* **DIRECTIONS**
Decide whether each statement agrees with the text on PIKASHU's early history. Answer yes or no and quote the words of the text that decide it. 1. The author first ran SVN on a private server. 2. PIKASHU was initially released under a proprietary license. 3. Solving the dislocation displacement equations made the program depend on the LAPACK library.

* **GIVEN TEXT**
PIKASHU attracted the curiosity of collegues, who soon asked me to share it. Matous Mrovec, Adham Hashibon, Pavel Marton, and PhD students at Fraunhofer-IWM were among the early users of the program. They reported bugs and made suggestions that improved the code in many ways.

The header that early users saw in their terminal every time they ran PIKASHU.

In order to keep track of the changes I started using a versioning software, and at first I chose SVN which I ran on my own private server. Releasing my buggy code to other people also made me think about the license. From the very start, I decided to make it Open Source under the General Public License, because I believe that a scientist should share his or her receipes, and not hide behind a "black box" program. Everybody should be able to see how I implemented things, and point out any mistakes that I had made. That could only help me fix the errors and improve the program.

In 2011 Matous Mrovec helped me implement the resolution of the equations giving the displacements due to a linear dislocation in an anisotropic medium. I started from one of his own codes (with some comments written in Czech), which I adapted and plugged into Atomsk. Solving these equations introduced the dependency to the LAPACK library. Around that time, I also decided to make PIKASHU publicly available on my personal page.

* **INPUT DATA**
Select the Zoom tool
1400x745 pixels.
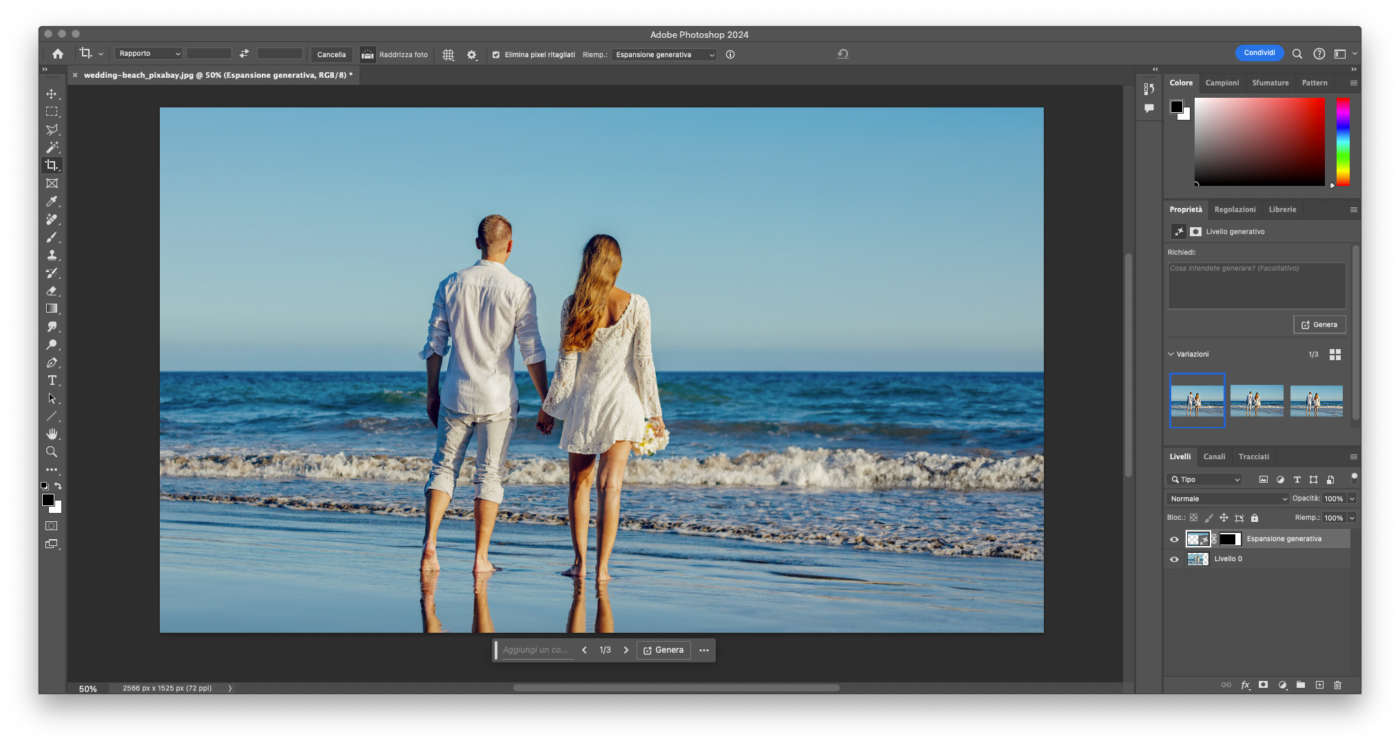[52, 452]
* * *
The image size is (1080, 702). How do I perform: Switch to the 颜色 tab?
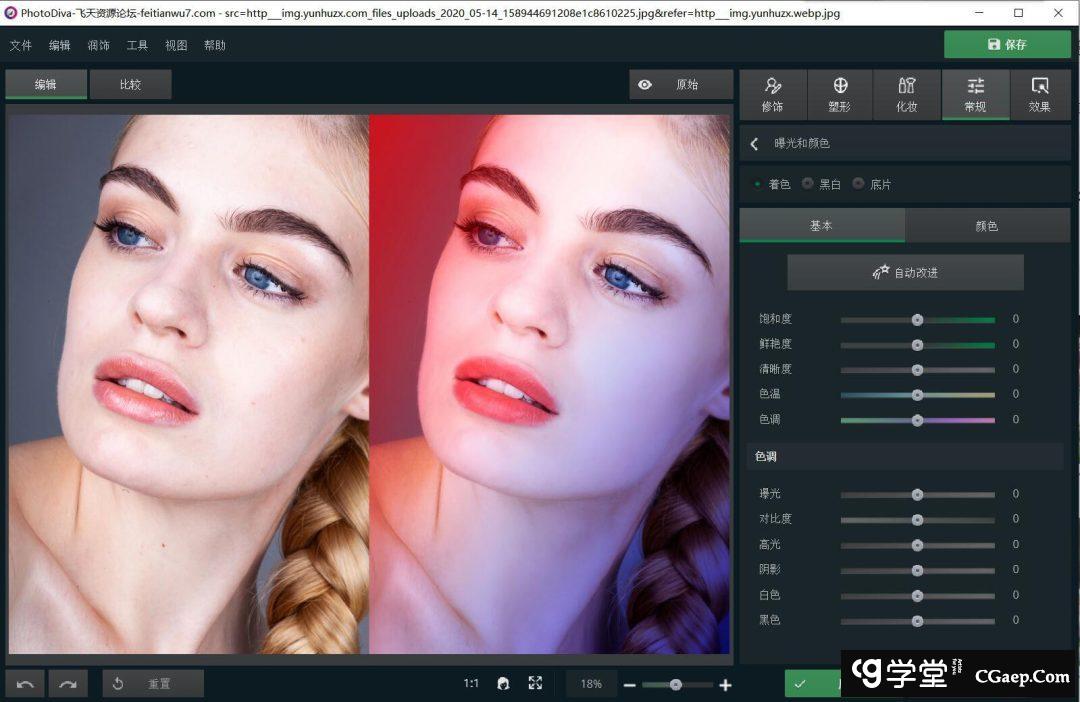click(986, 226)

* **EXERCISE ANSWER**
1. Yes: "at first I chose SVN which I ran on my own private server"
2. No: "From the very start, I decided to make it Open Source under the General Public License"
3. Yes: "Solving these equations introduced the dependency to the LAPACK library."